The SME’s, in the countries, in turn have healthy labor force, and, as a result, there is high production and an increase in economic growth, in the countries. A collaborative supply chain realizes the position of SMEs in the countries. The relationship between the multinationals and the SMEs in the developing countries is that of large buyers and small suppliers. The article that MNC’s should create favorable terms of trade with the SMEs to create a favorable climate for economic growth in developing countries. The article notes that often, the interaction of the multinationals with the SMEs is not beneficial for the SMEs; this is so because of the fierce markets for the SMEs created by the multinationals; competition from the MNC’s limits integration of the small and medium sized corporations into the supply chain. The case study on the Brazilian steel industry shows the disfavor that is with the SMEs in the international operations perspective. The multinationals have high bargaining power which they use to eliminate the small and mediums sized enterprises in the developing countries from the supply chain.

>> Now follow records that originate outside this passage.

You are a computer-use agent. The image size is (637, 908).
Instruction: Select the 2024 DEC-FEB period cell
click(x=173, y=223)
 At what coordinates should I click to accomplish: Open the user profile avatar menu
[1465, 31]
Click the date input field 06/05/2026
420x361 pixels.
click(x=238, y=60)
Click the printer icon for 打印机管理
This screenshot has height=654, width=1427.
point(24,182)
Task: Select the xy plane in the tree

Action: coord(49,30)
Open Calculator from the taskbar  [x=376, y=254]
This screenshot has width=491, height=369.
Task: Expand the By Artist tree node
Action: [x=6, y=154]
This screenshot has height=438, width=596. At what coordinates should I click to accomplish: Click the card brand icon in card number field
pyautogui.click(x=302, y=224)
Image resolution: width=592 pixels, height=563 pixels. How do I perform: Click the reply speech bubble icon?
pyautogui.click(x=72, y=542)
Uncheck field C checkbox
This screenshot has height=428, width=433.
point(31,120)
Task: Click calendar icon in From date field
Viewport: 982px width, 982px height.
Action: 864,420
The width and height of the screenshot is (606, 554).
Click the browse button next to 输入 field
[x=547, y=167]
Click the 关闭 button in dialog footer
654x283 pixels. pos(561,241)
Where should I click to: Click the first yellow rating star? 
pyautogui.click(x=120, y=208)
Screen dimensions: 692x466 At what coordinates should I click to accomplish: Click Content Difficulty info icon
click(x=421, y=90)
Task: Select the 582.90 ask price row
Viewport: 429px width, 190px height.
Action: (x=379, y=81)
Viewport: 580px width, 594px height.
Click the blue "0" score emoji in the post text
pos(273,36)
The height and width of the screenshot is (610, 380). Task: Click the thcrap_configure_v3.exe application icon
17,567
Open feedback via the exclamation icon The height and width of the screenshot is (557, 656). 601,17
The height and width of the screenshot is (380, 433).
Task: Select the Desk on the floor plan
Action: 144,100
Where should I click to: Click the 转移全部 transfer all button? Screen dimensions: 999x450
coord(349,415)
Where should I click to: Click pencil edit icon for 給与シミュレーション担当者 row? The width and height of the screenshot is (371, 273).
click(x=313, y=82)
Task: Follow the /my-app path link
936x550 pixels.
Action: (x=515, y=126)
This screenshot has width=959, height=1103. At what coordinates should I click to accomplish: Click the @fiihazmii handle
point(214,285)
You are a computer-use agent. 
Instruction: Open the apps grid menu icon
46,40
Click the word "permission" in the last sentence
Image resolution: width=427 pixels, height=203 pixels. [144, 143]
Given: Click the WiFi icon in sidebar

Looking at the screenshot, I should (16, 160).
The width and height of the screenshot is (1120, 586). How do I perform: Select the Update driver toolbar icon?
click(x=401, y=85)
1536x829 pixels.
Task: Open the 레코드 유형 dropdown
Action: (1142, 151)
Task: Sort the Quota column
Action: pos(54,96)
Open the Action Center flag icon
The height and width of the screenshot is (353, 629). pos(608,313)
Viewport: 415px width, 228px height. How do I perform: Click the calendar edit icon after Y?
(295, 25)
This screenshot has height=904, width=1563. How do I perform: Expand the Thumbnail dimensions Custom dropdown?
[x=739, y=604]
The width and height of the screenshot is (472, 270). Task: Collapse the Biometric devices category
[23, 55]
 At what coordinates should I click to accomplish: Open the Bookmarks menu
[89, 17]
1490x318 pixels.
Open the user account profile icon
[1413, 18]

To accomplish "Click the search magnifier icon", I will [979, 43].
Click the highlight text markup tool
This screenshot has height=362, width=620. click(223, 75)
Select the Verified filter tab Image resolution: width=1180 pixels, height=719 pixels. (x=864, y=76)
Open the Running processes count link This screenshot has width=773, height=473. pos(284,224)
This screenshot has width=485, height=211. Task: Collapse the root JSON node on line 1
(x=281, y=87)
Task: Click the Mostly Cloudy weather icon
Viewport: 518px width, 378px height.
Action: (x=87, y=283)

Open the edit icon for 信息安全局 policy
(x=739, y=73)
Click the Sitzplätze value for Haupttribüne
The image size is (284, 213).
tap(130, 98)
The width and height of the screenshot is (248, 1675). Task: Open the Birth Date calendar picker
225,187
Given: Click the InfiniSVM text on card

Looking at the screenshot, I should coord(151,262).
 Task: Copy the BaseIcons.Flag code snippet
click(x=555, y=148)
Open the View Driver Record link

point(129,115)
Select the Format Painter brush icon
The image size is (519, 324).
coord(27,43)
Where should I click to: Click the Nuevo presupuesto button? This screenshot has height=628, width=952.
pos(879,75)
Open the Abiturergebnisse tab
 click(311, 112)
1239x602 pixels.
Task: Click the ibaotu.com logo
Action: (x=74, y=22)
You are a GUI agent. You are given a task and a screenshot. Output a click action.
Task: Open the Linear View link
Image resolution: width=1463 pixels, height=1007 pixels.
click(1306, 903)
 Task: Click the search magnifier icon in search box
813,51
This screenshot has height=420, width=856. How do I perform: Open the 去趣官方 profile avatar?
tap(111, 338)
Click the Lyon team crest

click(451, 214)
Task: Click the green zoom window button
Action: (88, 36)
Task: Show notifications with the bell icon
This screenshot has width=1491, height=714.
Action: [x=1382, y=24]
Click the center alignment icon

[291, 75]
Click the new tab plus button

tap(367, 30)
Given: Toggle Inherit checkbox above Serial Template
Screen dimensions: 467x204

The large scale organizations shun supply from the small enterprises through emphasis on high quality, favorable prices delivery times. SMEs operate in the small scale, due to this, majority of the enterprises are unable to meet the demands of the multinationals and, therefore, their participation in the supply chain is inexistent. The case study, however, indicates that some multinational companies buy from SMEs not due to their effectiveness in the supply chain but as part of their corporate social responsibility in the countries of operations. The article postulates that the impact of the over eighty thousand multinationals is negative to economic growth in the developing countries. This is because the small and medium sized enterprises are the main contributors to economic growth in developing countries. The relationship between MNC’s and SMEs plays a paramount role to economic growth in developing countries, Cabral (2010).


Work cited

Cabral, D.F. The impact of multinational companies’ supply chain on Brazilian small and   medium enterprises: What role for corporate social responsibility? (2010)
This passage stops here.